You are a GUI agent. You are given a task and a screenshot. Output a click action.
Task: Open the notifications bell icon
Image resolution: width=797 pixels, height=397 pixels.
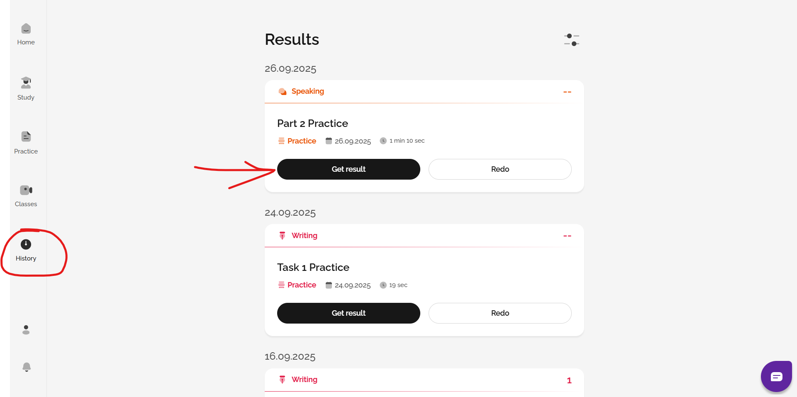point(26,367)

+ + +

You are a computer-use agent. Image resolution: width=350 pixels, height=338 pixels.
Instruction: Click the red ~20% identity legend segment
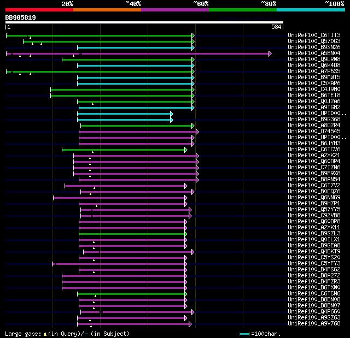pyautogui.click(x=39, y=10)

+ + +

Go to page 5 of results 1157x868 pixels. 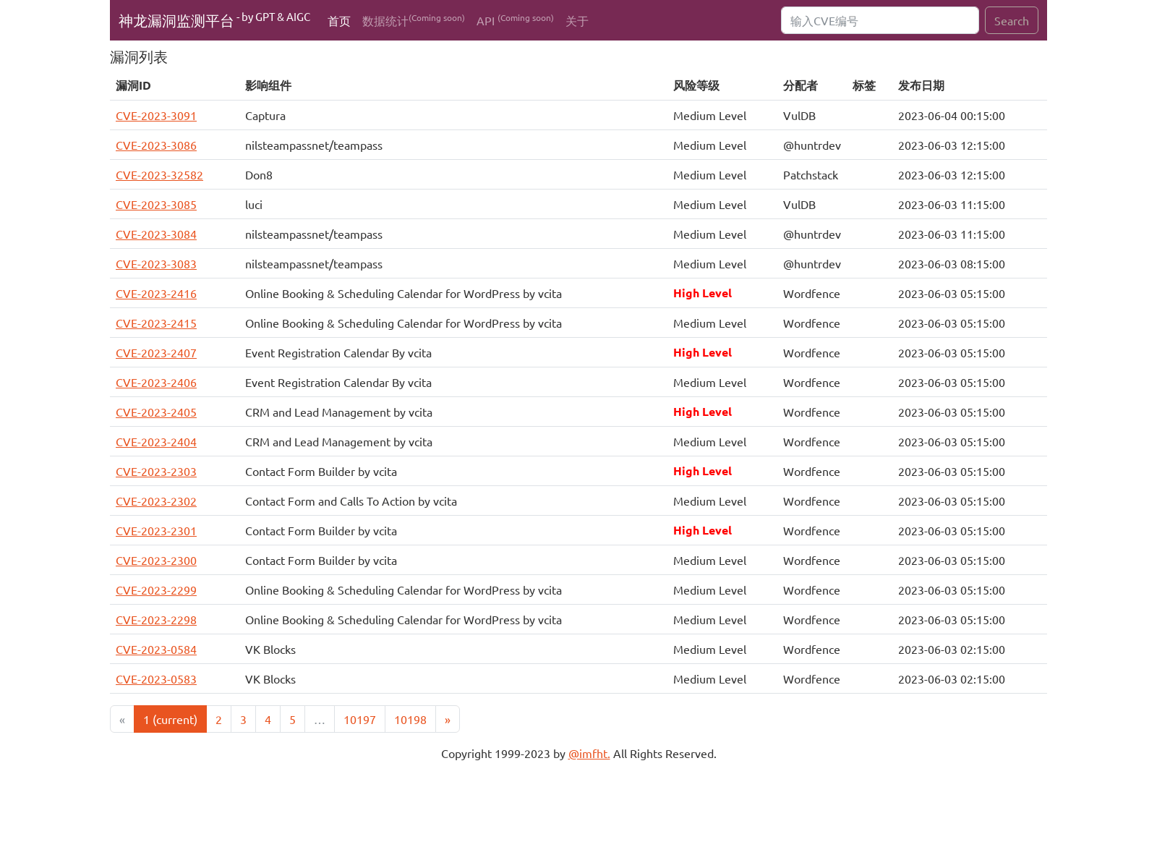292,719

+ + +

# What to produce:
Which lines of the records hold the string "agent"? Copy each one.

# Problem solution:
You are a GUI agent. You are given a task and a screenshot. Output a click action.
You are a computer-use agent. Image resolution: width=350 pixels, height=338 pixels.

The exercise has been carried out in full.